For startups looking to scale to US$100 million quickly, get rid of the hamsters as soon as you can, make sure your technology can grow with you, and find ways to improve every component of your buyers’ journey that is time-consuming.

If your marketing programs don’t align with your sales strategy and goals, much of your effort will go to waste.

BE BOLD

To breakthrough in today’s competitive market and compete with large, well-known brands, you have to get noticed. The challenge is that building brand awareness takes time and money— which most startups don’t have.

So, what are your options? I think that being bold is the best chance you have of getting noticed. Being bold is clearly not without risk. But at Snowflake, we had a big vision, and we created a bold brand that fit well with our values and culture.

In the early years, a lot of people in Silicon Valley recognised us for our billboards on Highway 101—and they turned out to be critical for hiring. As a small startup, you are fighting for talent and you have to stand out. At every new-hire onboarding session, at least half of the people said they first learned about Snowflake from our billboards.

Our messages on the billboards were often reflections of current events, but we always made sure to come back to the data to reinforce our positioning. Most people really enjoyed them. Some didn’t. But they were bold, they were different, and they got us the attention that we needed in the beginning.

ALIGN WITH SALES

The last pillar is the most important one: Sales and marketing teams need to work as one team. This is essential for both marketing efficiency and revenue growth. If your marketing programs don’t align with your sales strategy and goals, much of your effort will go to waste.

A big reason for our fast growth at Snowflake is the strong alignment across our entire company from the beginning. Our alignment point is around the sales pipeline.

My job is to make sure that every day, our marketing team is 100% partnered with our sales team and that we execute at the same pace all the time.

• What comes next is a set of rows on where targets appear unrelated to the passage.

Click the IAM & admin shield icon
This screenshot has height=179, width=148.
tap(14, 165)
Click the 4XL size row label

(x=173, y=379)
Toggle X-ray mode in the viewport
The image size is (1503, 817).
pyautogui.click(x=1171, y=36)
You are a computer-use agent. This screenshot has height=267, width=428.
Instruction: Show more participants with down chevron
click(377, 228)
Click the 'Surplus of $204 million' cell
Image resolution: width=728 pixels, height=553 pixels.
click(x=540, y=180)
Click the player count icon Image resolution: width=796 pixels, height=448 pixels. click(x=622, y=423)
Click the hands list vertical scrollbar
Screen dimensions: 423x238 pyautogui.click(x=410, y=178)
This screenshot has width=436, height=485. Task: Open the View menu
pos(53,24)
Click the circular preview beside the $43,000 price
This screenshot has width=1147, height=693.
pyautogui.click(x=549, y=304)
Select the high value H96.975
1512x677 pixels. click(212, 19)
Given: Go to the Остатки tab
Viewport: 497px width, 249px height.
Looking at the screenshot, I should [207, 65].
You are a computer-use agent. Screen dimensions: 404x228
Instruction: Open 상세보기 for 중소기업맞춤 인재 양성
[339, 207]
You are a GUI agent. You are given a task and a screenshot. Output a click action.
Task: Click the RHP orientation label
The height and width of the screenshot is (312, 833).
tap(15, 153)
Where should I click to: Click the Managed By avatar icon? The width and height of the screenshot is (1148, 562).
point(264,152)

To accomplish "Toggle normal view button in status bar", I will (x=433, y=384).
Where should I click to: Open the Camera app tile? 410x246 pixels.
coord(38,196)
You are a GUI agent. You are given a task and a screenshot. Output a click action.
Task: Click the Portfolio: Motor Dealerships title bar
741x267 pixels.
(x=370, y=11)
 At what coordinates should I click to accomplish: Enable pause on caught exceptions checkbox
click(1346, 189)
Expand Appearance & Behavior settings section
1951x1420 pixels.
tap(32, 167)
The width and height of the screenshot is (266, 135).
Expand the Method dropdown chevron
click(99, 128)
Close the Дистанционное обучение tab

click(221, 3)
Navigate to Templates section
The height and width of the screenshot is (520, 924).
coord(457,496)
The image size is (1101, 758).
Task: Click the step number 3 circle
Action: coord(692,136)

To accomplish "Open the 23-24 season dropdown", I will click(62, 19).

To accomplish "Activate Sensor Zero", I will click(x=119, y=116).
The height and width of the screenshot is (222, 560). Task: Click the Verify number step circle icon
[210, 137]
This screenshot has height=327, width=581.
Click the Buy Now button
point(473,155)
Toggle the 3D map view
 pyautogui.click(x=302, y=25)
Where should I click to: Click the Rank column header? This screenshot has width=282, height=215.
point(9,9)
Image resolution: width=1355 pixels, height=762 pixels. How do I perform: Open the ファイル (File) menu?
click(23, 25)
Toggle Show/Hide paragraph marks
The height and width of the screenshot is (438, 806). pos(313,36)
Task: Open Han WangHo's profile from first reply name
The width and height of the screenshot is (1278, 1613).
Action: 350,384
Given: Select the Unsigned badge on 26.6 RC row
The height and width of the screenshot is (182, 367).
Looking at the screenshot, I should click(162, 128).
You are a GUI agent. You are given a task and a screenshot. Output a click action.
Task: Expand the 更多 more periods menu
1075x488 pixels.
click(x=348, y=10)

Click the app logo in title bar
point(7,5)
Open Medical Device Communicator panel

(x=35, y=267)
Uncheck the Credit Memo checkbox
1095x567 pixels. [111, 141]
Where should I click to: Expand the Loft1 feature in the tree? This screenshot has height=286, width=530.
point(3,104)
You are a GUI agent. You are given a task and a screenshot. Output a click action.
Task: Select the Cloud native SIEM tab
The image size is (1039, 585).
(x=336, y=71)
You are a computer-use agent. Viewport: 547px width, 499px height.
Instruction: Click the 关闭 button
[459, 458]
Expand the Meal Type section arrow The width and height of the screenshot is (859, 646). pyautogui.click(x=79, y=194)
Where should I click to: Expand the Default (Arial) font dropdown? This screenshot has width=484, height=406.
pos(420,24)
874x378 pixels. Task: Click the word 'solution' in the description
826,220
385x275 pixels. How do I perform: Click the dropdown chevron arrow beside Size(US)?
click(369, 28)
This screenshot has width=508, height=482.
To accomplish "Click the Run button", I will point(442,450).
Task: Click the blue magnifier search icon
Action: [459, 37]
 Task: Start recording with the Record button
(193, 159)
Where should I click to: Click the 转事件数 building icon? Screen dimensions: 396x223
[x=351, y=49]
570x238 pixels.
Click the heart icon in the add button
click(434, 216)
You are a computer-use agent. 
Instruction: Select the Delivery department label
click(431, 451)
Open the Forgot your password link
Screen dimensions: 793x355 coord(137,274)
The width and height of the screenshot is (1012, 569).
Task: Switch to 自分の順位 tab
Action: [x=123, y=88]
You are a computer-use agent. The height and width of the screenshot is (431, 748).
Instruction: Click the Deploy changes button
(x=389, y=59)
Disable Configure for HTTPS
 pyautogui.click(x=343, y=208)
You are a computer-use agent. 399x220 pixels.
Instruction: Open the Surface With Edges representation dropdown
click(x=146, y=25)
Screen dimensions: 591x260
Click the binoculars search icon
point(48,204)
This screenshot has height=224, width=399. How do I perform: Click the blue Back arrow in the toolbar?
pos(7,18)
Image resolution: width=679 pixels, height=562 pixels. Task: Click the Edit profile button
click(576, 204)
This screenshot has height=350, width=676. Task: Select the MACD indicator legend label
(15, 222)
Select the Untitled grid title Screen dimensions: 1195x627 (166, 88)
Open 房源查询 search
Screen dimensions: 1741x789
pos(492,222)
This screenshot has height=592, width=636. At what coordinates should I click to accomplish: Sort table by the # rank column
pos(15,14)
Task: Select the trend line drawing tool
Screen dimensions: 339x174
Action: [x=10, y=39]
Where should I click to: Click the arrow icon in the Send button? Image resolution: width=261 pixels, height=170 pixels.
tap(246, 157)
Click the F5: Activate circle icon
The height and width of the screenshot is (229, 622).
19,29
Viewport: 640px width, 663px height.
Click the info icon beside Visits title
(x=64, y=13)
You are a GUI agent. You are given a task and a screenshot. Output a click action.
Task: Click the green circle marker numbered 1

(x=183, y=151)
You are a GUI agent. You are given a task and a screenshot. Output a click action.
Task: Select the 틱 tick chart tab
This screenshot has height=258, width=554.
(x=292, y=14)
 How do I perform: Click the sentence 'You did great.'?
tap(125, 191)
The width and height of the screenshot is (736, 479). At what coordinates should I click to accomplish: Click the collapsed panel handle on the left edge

In the early days at Snowflake, I spent every Monday morning with our eight sales development representatives to plan our marketing programs alongside their efforts. Today, we have more than a thousand people in our marketing and sales organisations, and we still have the same alignment.

Some people believe that it’s good to have healthy tension between sales and marketing, but I think that can quickly lead to misunderstandings and create negative tension. To succeed as a marketer, you need a deep understanding and respect for the craft of sales.

A STRUCTURE FOR FAST GROWTH

If I look back at Snowflake in the early years, these five pillars had a tremendous impact on our speed and our growth. I think they’re relevant to most startups. Make sure that you invest in your positioning early on, and be consistent. Put customers at the forefront of all your marketing and find a way to get constant feedback. Build your marketing stack and processes for scale. Be as bold as you dare to be. And most importantly, align not just marketing and sales teams but your entire organisation behind one mission, so that everyone is sharing the same objectives. Executing on these pillars will create a strong marketing foundation for your startup to get to US$100 million – and beyond.